**Directions:** Copy verbatim every line from the one containing "Click the Windows" through the final line below, both included.

**Records for this task:**
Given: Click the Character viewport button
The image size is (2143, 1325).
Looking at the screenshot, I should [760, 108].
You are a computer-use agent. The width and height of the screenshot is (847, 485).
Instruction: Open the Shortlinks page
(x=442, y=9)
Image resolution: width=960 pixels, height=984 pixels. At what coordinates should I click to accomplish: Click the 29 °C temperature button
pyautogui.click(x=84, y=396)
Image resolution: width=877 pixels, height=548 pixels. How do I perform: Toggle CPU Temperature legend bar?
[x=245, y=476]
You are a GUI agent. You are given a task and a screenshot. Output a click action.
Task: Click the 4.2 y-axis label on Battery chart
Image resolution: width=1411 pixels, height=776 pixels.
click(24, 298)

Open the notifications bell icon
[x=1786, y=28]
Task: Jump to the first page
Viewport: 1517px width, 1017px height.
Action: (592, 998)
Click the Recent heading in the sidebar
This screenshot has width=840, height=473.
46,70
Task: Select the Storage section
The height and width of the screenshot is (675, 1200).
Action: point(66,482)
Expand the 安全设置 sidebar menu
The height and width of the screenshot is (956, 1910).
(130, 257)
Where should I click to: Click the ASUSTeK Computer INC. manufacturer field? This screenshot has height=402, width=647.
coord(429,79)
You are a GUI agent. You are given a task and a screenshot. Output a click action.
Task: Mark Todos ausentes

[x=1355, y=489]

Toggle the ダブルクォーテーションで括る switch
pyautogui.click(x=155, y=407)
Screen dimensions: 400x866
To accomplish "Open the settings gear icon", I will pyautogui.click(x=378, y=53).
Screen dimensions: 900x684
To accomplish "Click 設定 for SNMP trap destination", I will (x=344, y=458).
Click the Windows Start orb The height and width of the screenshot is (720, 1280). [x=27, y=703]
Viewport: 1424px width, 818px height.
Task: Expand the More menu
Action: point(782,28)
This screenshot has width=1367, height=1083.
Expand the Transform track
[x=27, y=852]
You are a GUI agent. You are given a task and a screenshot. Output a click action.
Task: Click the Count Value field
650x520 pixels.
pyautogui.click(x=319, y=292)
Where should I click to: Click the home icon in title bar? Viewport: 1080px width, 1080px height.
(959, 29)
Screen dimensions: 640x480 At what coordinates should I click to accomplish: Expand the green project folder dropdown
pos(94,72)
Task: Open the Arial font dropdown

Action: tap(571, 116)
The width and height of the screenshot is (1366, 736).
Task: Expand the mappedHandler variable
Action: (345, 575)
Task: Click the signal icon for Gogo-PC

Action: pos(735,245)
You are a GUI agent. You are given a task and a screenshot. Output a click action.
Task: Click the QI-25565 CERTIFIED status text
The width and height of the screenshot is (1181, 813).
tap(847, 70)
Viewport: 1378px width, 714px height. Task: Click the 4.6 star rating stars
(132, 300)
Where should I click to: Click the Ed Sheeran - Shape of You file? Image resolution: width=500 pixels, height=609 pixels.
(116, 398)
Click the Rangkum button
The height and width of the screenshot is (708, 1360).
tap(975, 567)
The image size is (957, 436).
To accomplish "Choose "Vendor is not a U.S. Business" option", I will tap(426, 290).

**Worked answer:**
Click the Windows Start orb The height and width of the screenshot is (720, 1280). [x=27, y=703]
Viewport: 1424px width, 818px height.
Task: Expand the More menu
Action: point(782,28)
This screenshot has width=1367, height=1083.
Expand the Transform track
[x=27, y=852]
You are a GUI agent. You are given a task and a screenshot. Output a click action.
Task: Click the Count Value field
650x520 pixels.
pyautogui.click(x=319, y=292)
Where should I click to: Click the home icon in title bar? Viewport: 1080px width, 1080px height.
(959, 29)
Screen dimensions: 640x480 At what coordinates should I click to accomplish: Expand the green project folder dropdown
pos(94,72)
Task: Open the Arial font dropdown

Action: tap(571, 116)
The width and height of the screenshot is (1366, 736).
Task: Expand the mappedHandler variable
Action: (345, 575)
Task: Click the signal icon for Gogo-PC

Action: pos(735,245)
You are a GUI agent. You are given a task and a screenshot. Output a click action.
Task: Click the QI-25565 CERTIFIED status text
The width and height of the screenshot is (1181, 813).
tap(847, 70)
Viewport: 1378px width, 714px height. Task: Click the 4.6 star rating stars
(132, 300)
Where should I click to: Click the Ed Sheeran - Shape of You file? Image resolution: width=500 pixels, height=609 pixels.
(116, 398)
Click the Rangkum button
The height and width of the screenshot is (708, 1360).
tap(975, 567)
The image size is (957, 436).
To accomplish "Choose "Vendor is not a U.S. Business" option", I will tap(426, 290).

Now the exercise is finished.